As the stock market, on average, returns 6–8% annually, it is assumed that the gains can off-balance your 4% withdrawal and a 2–3% inflation rate each year.

The math behind the idea added up. And since Adeney famously became an early adopter (and Godfather) of the movement, many data have been collected to test the F.I.R.E. theory.

In all studies and tests I’ve read, it has never failed.

How to get started on your F.I.R.E. journey

We’re going to walk you through how you can implement this movement into your personal finances, but first, you must realize that it is going to take discipline.

If you’re only half-committed to the idea of delayed gratification, you might need to set your target date back on your retirement.

Let’s get started.

Calculate your golden number

The first step is to calculate your annual expenses.

This includes everything from rent/mortgage to groceries to night’s out to insurance/bills to car repairs and the likes.

Add everything up — if you have to, take one month to diligently track your spending using a personal finance app like Mint. Many people have a good idea of their expenses. Some will be dreadfully blown away at their poor spending habits.

When you’ve calculated your monthly expenses, multiply it by 12 (12 months) to figure your annual spend.

Let’s take my situation as a workable example. To make my golden number lower, I’ve taken advantage of location arbitrage and have found a much more affordable life in Indonesia.

My annual expenses total about $5,000 (not bad, right? You can learn the secrets of location arbitrage here).

Note: I know my expenses won’t always be that low, so I’ve built a few side hustles to supplement the math I will show you next.

If I want $5,000 to total 4% of my net worth, I must save 25x that amount (25 x 4 = 100% of my net worth).

$5,000 x 25 = $125,000

That’s it. That’s my golden number — the amount I need to save to retire.

Is it that easy?

Yes, it can be that easy. However, for the majority, our lifestyles will get in the way of our pursuit of financial freedom.

Let’s look at another example.

Lucy lives in Kansas City. She makes a fair annual salary of $50,000.
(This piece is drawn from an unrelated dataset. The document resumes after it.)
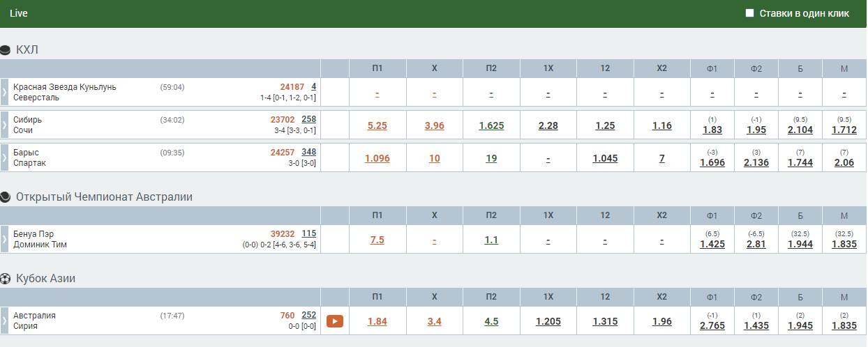
Task: Select the П1 odds 5.25 for Сибирь
Action: tap(377, 125)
She’s normally pretty frugal by society’s standards, but still totals a monthly bill of $2,500 between her expensive rent, car payments, and various memberships and bills. That puts her annual expenses at $30,000.
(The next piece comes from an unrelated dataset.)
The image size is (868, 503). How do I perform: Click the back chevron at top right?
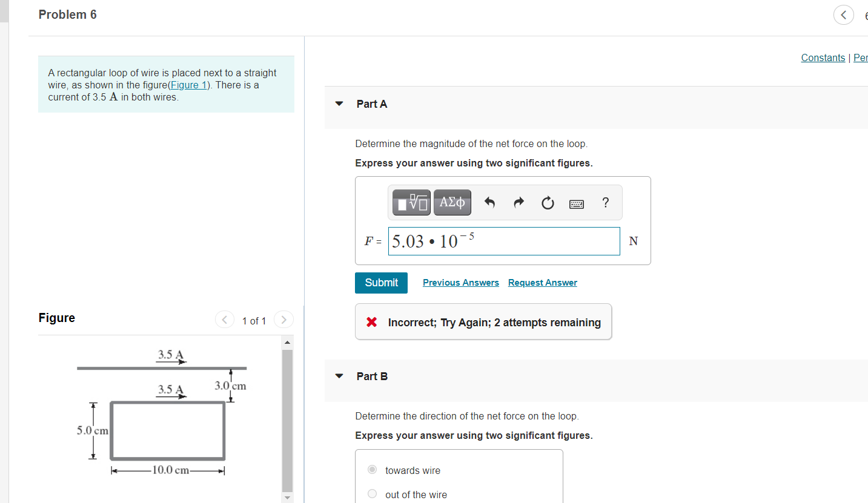843,15
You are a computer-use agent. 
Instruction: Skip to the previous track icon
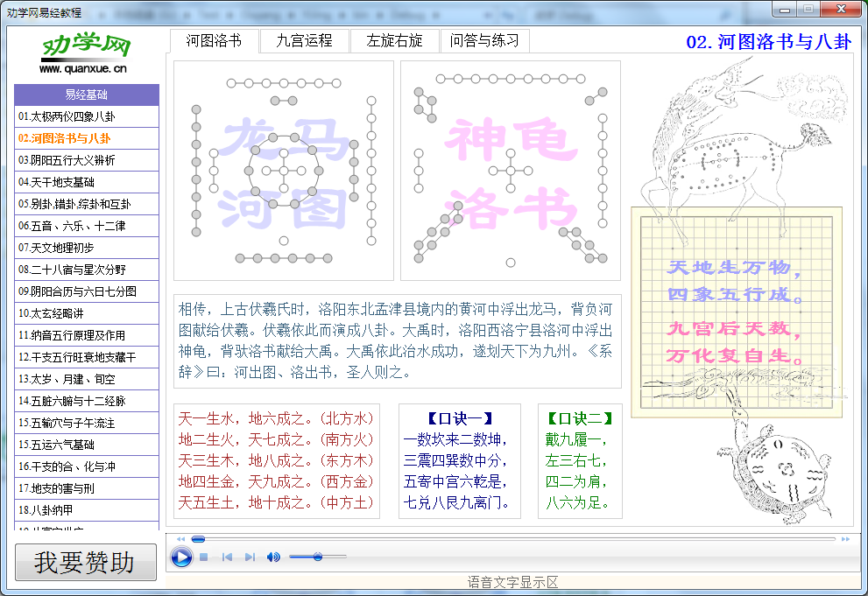227,556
Lucy saves $20,000 per year and her golden number for retirement ($30,000 x 25) is $750,000.

Conveniently, there are many tables and charts that show us how long it would take you to retire given your normal savings rate.

Lucy saves only 40% of her income which is a great start! However, looking at the table shown on Mr. Money Mustache’s blog, it would take her 22 years to retire.
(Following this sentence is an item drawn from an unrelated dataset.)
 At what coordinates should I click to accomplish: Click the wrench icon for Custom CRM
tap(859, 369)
For kicks and giggles, let’s suppose Lucy is able to tighten her belt so-to-speak and reduce her annual spending to $20,000. Cutting a third of your spending is not easy. It may take sacrifice and attention to detail, but let’s see how many years it saves Lucy on her retirement. . .

Now, saving 60% of her $50,000 salary, Lucy could eventually retire in 12.5 years!

Just by cutting a third of her spending now, Lucy could retire ten years earlier. That’s the power of saving.

The magic secret to F.I.R.E.

There’s not one magic secret to this movement. There are many life hacks to gain momentum on your F.I.R.E. journey.

My favorite hack is, as I mentioned earlier, digital arbitrage.

Let’s look at how location-based savings can improve your time-until-retirement dramatically.

Here’s an example:

Dawn is working remotely (thanks, COVID, for normalizing remote work). She makes $35,000 annually and has decided to take up residence in Costa Rica where she can live for $7,000 annually. That means she is saving $28,000 annually (80% of her salary).

Her golden number is $150,000.

Using the chart, we see saving 80% of your annual salary equates to retirement in only 5.5 years.

Dawn is 24 years old. She will be retired by age 30.

However, it doesn’t matter how old you are. It is only a matter of how much you can save. So, no matter if you’re 24 or 45, F.I.R.E. can apply to your situation.

Don’t spend another day living society’s reality of retirement at age 65. Do something about it so you’re not spending ½ of your life working toward somebody else’s dreams.

After all, this is your life and you only have one of them.